SECURITIES AND EXCHANGE COMMISSION
Washington, D.C. 20549
FORM 8-K
CURRENT REPORT
PURSUANT TO SECTION 13 OR 15(d) OF THE
SECURITIES AND EXCHANGE ACT OF 1934
Date of report (date of earliest event reported): November 20, 2008
COMMONWEALTH BIOTECHNOLOGIES, INC.
(Exact name of registrant as specified in its charter)
Virginia | 001-13467 | 56-1641133 | ||
(State or Other Jurisdiction of Incorporation) | (Commission File Number) | (IRS Employer Identification No.) |
601 Biotech Drive
Richmond, Virginia 23235
(Address of principal executive offices)
Registrant’s telephone number, including area code: (804) 648-3820
Check the appropriate box below if the Form 8-K filing is intended to simultaneously satisfy the filing obligations of the registrant under any of the following provisions:
¨ | Written communications pursuant to Rule 425 under the Securities Act (17 CFR 230.425) |
¨ | Soliciting material pursuant to Rule 14a-12 under the Exchange Act (17 CFR 240.14a-12) |
¨ | Pre-commencement communications pursuant to Rule 14d-2(b) under the Exchange Act (17 CFR 240.14d-2(b)) |
¨ | Pre-commencement communications pursuant to Rule 13e-4(c) under the Exchange Act (17 CFR 240.13e-4(c)) |
ITEM 3.01 | NOTICE OF DELISTING OR FAILURE TO SATISFY A CONTINUED LISTING RULE OR STANDARD; TRANSFER OF LISTING. |
On November 25, 2008, the Registrant issued a press release announcing that on November 20, 2008 it was notified by the NASDAQ Stock Market (“NASDAQ”) that it is no longer in compliance with NASDAQ Marketplace Rule 4310(c)(14), due to its failure to file its Form 10-Q for the period ended September 30, 2008 (the “Periodic Report”). The NASDAQ staff requested that, on or before January 20, 2009, the Registrant submit its specific plan to regain compliance with all listing requirements. Following a review of this plan, the NASDAQ staff can grant the Registrant an exception, up to 180 calendar days from the due date of the Periodic Report, or until May 18, 2009, to regain compliance. If the NASDAQ staff determines that it is not appropriate to provide the Registrant with an exception, the NASDAQ staff will provide the Registrant with written notice that the Registrant’s securities will be delisted. At that time, the Registrant may appeal the decision to a NASDAQ Listing Qualifications Panel.

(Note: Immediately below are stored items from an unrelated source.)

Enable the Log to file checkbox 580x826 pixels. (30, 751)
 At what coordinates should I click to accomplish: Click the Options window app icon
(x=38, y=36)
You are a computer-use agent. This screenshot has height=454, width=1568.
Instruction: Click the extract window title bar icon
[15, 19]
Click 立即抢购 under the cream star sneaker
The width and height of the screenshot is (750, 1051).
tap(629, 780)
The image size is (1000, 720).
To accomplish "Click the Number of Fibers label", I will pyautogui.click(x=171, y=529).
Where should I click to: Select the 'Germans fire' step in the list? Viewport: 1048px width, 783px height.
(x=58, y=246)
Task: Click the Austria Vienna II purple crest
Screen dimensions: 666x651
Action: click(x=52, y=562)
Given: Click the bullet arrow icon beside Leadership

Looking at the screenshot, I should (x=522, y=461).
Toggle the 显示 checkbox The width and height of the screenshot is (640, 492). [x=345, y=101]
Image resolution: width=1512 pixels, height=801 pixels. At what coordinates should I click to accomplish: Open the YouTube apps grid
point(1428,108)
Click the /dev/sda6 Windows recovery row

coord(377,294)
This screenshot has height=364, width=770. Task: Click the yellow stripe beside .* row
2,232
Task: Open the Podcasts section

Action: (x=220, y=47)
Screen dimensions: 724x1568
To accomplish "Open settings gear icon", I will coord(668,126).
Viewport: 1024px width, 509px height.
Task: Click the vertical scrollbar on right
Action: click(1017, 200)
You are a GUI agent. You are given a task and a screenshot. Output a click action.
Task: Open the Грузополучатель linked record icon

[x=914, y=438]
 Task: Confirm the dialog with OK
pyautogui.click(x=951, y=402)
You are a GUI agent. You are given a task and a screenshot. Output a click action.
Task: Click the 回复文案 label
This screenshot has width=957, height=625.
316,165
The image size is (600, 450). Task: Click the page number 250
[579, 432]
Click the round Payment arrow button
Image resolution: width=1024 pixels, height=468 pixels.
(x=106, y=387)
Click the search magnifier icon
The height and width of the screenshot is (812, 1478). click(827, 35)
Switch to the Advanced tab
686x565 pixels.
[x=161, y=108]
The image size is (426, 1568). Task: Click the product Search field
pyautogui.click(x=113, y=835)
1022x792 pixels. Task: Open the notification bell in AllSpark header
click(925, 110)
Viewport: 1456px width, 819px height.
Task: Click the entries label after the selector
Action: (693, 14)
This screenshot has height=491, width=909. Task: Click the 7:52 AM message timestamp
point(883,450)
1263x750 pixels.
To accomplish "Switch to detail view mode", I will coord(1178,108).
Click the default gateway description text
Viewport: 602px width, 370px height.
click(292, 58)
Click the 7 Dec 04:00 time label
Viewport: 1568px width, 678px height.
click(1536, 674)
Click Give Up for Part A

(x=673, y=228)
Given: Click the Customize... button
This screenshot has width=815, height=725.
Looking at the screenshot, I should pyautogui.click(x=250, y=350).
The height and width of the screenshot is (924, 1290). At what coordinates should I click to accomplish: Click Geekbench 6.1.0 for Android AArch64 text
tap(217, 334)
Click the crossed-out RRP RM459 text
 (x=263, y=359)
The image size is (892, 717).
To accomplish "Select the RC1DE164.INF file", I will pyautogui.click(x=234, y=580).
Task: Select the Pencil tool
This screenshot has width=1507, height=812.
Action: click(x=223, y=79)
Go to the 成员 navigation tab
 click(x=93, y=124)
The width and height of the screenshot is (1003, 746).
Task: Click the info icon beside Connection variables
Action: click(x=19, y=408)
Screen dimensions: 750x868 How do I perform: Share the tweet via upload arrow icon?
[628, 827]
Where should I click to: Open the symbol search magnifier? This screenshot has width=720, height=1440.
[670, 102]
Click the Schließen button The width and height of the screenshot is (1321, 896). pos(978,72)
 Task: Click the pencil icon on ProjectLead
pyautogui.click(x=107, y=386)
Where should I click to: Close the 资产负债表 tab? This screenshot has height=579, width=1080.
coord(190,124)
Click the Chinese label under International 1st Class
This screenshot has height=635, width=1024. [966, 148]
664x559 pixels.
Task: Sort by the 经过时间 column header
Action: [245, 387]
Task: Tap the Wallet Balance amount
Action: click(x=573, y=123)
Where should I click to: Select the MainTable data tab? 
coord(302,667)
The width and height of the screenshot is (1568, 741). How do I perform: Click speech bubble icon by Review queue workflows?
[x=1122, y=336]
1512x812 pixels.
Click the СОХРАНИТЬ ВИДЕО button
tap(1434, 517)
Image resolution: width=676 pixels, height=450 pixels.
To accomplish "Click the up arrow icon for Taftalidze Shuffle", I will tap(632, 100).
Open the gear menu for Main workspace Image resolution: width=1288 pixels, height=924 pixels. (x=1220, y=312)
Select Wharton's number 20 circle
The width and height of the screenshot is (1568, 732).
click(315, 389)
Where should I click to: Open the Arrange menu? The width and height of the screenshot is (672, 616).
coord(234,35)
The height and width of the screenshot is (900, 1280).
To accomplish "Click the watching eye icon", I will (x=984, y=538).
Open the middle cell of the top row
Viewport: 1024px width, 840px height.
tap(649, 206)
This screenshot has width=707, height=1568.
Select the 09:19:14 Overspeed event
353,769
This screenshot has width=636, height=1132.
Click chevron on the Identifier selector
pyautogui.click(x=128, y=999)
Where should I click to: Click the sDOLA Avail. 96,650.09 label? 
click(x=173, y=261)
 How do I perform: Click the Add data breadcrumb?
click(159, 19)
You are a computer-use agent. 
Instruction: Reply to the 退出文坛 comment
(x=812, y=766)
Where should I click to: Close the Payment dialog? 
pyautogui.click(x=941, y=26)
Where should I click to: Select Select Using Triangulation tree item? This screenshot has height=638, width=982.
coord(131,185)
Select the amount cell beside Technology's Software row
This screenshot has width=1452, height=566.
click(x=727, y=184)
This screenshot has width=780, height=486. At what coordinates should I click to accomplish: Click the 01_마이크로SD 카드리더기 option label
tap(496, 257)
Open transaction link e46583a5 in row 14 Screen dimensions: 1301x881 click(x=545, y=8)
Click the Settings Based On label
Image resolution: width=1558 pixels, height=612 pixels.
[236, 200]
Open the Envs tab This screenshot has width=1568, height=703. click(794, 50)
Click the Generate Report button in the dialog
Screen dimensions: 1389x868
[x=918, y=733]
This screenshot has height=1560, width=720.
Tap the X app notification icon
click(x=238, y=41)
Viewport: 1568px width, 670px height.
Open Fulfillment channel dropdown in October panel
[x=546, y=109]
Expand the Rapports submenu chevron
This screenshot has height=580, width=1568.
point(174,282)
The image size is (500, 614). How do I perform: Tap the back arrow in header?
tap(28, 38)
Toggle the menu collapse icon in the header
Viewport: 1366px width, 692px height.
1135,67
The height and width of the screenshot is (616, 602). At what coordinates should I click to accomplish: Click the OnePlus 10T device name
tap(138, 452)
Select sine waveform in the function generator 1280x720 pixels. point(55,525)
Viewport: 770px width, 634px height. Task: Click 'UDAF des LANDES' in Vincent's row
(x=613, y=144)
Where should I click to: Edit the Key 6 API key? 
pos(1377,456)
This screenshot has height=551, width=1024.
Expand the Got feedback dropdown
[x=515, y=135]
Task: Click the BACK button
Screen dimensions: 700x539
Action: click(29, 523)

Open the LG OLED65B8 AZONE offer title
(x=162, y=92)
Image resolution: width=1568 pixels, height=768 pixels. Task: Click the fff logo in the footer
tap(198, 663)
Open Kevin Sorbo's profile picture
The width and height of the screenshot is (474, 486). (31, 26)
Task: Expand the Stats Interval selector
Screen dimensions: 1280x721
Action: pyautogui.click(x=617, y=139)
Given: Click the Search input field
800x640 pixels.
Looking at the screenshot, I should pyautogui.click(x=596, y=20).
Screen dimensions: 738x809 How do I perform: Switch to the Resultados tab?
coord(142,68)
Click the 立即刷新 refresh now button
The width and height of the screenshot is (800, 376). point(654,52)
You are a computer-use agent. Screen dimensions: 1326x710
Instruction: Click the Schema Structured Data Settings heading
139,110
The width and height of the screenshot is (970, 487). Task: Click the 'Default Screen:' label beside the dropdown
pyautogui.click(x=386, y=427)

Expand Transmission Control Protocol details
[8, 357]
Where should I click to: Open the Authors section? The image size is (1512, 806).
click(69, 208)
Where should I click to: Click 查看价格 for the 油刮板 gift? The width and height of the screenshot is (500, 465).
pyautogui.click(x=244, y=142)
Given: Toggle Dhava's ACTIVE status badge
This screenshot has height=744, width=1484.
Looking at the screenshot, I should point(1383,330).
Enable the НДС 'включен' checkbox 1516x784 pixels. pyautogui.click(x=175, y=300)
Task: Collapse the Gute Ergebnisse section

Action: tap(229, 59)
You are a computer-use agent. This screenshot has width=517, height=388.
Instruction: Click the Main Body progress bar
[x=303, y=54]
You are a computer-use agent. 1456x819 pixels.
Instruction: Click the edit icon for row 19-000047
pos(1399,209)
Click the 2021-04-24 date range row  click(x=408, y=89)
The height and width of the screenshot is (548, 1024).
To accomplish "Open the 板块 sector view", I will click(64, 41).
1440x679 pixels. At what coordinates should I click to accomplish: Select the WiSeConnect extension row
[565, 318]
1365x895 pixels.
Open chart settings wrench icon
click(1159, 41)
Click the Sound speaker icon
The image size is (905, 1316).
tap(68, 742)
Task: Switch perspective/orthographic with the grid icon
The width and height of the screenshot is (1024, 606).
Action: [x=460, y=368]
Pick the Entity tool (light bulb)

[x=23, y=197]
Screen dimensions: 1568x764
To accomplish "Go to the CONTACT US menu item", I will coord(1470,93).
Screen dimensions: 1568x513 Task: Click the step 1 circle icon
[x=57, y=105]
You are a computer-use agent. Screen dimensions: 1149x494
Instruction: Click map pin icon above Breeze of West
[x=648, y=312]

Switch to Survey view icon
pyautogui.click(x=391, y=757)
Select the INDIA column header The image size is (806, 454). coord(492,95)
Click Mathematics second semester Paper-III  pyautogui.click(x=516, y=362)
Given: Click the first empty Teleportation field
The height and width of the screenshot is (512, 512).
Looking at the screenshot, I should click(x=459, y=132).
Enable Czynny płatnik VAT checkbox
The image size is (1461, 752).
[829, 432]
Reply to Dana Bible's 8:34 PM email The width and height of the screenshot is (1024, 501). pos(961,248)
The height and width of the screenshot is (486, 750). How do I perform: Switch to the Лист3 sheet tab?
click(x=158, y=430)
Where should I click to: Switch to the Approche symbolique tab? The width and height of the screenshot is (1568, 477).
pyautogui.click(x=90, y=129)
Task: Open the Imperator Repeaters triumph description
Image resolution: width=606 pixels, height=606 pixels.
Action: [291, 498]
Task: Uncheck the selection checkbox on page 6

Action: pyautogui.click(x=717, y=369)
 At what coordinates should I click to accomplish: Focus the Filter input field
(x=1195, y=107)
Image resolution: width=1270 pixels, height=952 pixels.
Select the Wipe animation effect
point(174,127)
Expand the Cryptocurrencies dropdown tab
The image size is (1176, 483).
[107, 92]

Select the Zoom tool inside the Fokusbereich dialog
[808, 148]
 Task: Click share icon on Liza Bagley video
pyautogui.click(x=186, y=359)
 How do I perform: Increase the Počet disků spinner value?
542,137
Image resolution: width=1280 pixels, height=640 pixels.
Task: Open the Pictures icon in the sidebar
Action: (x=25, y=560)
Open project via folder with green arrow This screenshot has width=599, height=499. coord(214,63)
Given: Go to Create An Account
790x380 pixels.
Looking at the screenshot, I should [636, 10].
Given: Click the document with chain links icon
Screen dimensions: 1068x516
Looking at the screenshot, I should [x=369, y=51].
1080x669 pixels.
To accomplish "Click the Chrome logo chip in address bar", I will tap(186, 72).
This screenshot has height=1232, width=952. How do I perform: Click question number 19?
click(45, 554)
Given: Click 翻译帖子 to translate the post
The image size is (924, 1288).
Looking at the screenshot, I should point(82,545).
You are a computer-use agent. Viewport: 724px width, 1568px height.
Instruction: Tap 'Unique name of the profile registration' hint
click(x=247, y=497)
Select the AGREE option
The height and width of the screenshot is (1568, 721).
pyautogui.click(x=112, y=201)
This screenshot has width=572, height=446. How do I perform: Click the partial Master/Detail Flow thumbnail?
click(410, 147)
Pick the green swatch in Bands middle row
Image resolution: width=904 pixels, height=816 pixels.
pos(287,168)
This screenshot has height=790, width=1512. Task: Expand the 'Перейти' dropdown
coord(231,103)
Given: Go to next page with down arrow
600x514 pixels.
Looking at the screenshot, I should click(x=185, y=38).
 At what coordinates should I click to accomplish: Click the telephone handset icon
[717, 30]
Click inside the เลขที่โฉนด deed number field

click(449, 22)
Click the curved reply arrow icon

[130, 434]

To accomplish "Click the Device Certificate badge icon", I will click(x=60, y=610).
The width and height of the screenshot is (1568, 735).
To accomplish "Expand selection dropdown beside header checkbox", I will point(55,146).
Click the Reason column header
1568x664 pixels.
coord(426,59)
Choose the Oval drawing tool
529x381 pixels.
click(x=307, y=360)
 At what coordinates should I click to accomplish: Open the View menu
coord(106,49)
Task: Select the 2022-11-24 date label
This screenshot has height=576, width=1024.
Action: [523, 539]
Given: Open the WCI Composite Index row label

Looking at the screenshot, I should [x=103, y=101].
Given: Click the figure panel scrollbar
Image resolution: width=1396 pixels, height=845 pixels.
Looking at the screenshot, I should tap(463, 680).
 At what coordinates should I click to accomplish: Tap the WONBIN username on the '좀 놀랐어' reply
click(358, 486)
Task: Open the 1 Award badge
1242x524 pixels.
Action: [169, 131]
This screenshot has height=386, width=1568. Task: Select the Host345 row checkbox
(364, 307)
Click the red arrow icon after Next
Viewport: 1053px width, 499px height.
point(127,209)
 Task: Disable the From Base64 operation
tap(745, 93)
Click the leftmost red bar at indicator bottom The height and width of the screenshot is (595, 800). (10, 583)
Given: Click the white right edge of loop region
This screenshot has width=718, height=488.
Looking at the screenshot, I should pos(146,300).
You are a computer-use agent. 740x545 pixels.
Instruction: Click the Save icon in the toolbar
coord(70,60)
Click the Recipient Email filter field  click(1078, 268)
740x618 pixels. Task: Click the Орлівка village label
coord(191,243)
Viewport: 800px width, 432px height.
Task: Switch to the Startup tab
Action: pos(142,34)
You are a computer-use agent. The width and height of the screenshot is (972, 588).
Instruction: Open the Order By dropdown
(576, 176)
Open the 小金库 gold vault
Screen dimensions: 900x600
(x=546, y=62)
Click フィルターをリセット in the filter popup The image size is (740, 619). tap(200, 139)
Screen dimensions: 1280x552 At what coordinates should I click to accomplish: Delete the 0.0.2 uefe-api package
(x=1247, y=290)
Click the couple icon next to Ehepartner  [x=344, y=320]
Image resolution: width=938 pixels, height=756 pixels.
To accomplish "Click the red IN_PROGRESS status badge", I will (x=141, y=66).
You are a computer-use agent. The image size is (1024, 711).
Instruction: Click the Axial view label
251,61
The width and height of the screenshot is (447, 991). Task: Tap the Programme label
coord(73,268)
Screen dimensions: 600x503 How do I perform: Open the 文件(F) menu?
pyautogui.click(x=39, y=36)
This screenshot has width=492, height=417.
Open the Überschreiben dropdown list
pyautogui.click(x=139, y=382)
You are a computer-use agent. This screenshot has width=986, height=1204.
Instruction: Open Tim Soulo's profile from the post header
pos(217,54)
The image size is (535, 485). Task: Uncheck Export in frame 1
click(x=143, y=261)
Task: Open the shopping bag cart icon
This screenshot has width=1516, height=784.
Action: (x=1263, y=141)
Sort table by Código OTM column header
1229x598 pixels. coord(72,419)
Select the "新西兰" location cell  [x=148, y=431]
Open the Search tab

The Registrant’s press release dated November 25, 2008 with respect to the notification from NASDAQ described above is attached hereto as Exhibit 99.1.
ITEM 9.01 | FINANCIAL STATEMENTS AND EXHIBITS. |
(a) | Financial statements of businesses acquired. |
Not Applicable.
(b) | Pro forma financial information. |
Not Applicable.
(c) | Shell company transactions. |
Not Applicable.
(d) | Exhibits. |
99.1 | Press release dated November 25, 2008. |
Pursuant to the requirements of the Securities and Exchange Act of 1934, the Registrant has duly caused this report to be signed on its behalf by the undersigned thereunto duly authorized.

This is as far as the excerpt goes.